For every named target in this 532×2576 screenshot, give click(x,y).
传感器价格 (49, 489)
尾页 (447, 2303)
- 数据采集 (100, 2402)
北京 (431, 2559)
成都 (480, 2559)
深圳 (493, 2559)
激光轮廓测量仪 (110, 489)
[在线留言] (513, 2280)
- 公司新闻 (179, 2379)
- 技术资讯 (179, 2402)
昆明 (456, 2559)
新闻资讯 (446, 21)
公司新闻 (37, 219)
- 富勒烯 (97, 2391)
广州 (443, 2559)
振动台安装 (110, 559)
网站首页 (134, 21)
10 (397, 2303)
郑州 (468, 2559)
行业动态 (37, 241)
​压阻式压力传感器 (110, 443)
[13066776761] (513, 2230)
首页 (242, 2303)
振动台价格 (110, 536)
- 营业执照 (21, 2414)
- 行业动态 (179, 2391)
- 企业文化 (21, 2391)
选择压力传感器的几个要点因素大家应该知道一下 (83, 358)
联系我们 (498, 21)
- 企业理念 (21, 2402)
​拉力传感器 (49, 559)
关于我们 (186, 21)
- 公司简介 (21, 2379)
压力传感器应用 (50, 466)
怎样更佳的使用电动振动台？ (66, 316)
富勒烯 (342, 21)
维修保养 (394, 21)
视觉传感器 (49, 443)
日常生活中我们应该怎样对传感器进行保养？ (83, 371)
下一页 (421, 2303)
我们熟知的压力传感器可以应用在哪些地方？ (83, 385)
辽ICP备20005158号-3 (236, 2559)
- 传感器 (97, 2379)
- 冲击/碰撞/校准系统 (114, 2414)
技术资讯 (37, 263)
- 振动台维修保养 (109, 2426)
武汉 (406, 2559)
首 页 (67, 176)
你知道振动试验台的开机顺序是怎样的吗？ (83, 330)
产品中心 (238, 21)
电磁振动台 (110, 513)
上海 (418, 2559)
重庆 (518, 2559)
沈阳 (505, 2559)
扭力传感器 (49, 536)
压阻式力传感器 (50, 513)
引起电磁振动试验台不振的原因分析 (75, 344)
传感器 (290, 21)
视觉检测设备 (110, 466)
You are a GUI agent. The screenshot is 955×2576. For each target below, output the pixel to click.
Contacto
────────────────────────────────────────
Could you transcribe every entry exactly, without altering anything?

▸ **Problem solution**
For every named target in this 532×2576 screenshot, give click(x,y).
传感器价格 (49, 489)
尾页 (447, 2303)
- 数据采集 (100, 2402)
北京 (431, 2559)
成都 (480, 2559)
深圳 (493, 2559)
激光轮廓测量仪 (110, 489)
[在线留言] (513, 2280)
- 公司新闻 (179, 2379)
- 技术资讯 (179, 2402)
昆明 (456, 2559)
新闻资讯 (446, 21)
公司新闻 (37, 219)
- 富勒烯 (97, 2391)
广州 (443, 2559)
振动台安装 (110, 559)
网站首页 (134, 21)
10 (397, 2303)
郑州 (468, 2559)
行业动态 (37, 241)
​压阻式压力传感器 (110, 443)
[13066776761] (513, 2230)
首页 (242, 2303)
振动台价格 (110, 536)
- 营业执照 (21, 2414)
- 行业动态 (179, 2391)
- 企业文化 (21, 2391)
选择压力传感器的几个要点因素大家应该知道一下 (83, 358)
联系我们 (498, 21)
- 企业理念 (21, 2402)
​拉力传感器 (49, 559)
关于我们 (186, 21)
- 公司简介 (21, 2379)
压力传感器应用 (50, 466)
怎样更佳的使用电动振动台？ (66, 316)
富勒烯 (342, 21)
维修保养 (394, 21)
视觉传感器 (49, 443)
日常生活中我们应该怎样对传感器进行保养？ (83, 371)
下一页 (421, 2303)
我们熟知的压力传感器可以应用在哪些地方？ (83, 385)
辽ICP备20005158号-3 (236, 2559)
- 传感器 (97, 2379)
- 冲击/碰撞/校准系统 (114, 2414)
技术资讯 (37, 263)
- 振动台维修保养 (109, 2426)
武汉 (406, 2559)
首 页 (67, 176)
你知道振动试验台的开机顺序是怎样的吗？ (83, 330)
产品中心 (238, 21)
电磁振动台 (110, 513)
上海 (418, 2559)
重庆 (518, 2559)
沈阳 (505, 2559)
扭力传感器 (49, 536)
压阻式力传感器 (50, 513)
引起电磁振动试验台不振的原因分析 (75, 344)
传感器 (290, 21)
视觉检测设备 (110, 466)
You are a GUI agent. The screenshot is 955×2576. For each target below, output the pixel to click.
Contacto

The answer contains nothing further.